The coronavirus may turn me into a better loser
The coronavirus may turn me into a better loser.
(Now THERE is a way to begin a column, if I do say so myself.)
I know. Some of you read this daily drivel and think I couldn't possibly be a bigger loser, let alone a better one. Thanks for reading nonetheless. And let me explain.
At some point, sports will begin again. And I may just watch them differently, perhaps with a new appreciation for the competition, not just the outcome. Translation: Losing will disappoint me, sure. But maybe not make me so irritable.
Friends of mine have seen my comportment after my team loses. It's not pretty. I was 10 in 1978 when Joe Pisarcik fumbled. I cried. I was 46 in 2015 when BC football lost to Wake Forest 3-0. (Yes, 3-0). Got stopped on the 1-yard line to end the game, too. I threw the remote against the wall. Not much changed in 36 years. Not much has changed today. I still allow the Giants to ruin every fall Sunday.
But I've tried to approach the days of the coronavirus with a particular attitude: What can we learn from this? How can this make us/me better on the other side? I mean no disrespect to the people who have tested positive or lost loved ones. Believe me. I'm simply trying a positive attitude in the face of perhaps the most abrupt change to life we've ever experienced as a society.
And the words of Joni Mitchell echo: Don't it always seem to go that you don't know what you got till it's gone.
It's here I realize what I truly miss about sports: the privilege of losing. Because losing means that we got to compete in the first place. And the competition is the baseline for all that is good. Competition makes us better. The threat of losing makes winning sweeter. It may be the best evidence yet that it is better to have loved and lost than never to have loved at all. Because we got in the arena and competed. We got, as Teddy Roosevelt said, "marred by dust and sweat and blood." But we lived. And might have learned something along the way for next time.
What I wouldn't give to watch the Yankees lose again. It means I'll have lost myself for three hours. I didn't have to watch another documentary. Joyful stress. And it'll make the next day's game more interesting.
I'm not saying I'll adopt this plan smoothly. My neighbors may issue a "the Giants must me losing again" at around 1:12 p.m. on a fall Sunday, based on language and decibels. But I'd like to think we can learn a similar lesson from this.
Next time we moan and groan about losing, your kid didn't play enough, the coach is an idiot or the referee is on the take, let's remember the pure joy in being where we are.
Have I mentioned it beats watching another documentary?
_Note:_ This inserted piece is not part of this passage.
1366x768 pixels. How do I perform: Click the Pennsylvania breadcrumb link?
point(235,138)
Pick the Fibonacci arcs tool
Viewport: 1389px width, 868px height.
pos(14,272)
I know there are hundreds (and hundreds) of kids who yearn for a spring season. Just to be out there again. With their friends. One last time. One last shot. Maybe they've realized it's not the winning they miss. Winning is merely a happy byproduct. The competition is what they miss. It'll be back for all of us at some point.
I hope I watch sports differently upon their return. I hope you do, too.
At no point did I ever honestly believe I'd type the words "privilege of losing." But after what feels like a complete reboot of our existence, I think maybe I'm finally appreciating how sports truly should fit into our days and nights.
I always allow for the words I type to be thrown back in my face. A profanity-laced tirade at Daniel Jones could be coming at the Birdseye in a few months. But I'm sure going to try harder. Kind of like Avis. Maybe we can all learn something from this new normal.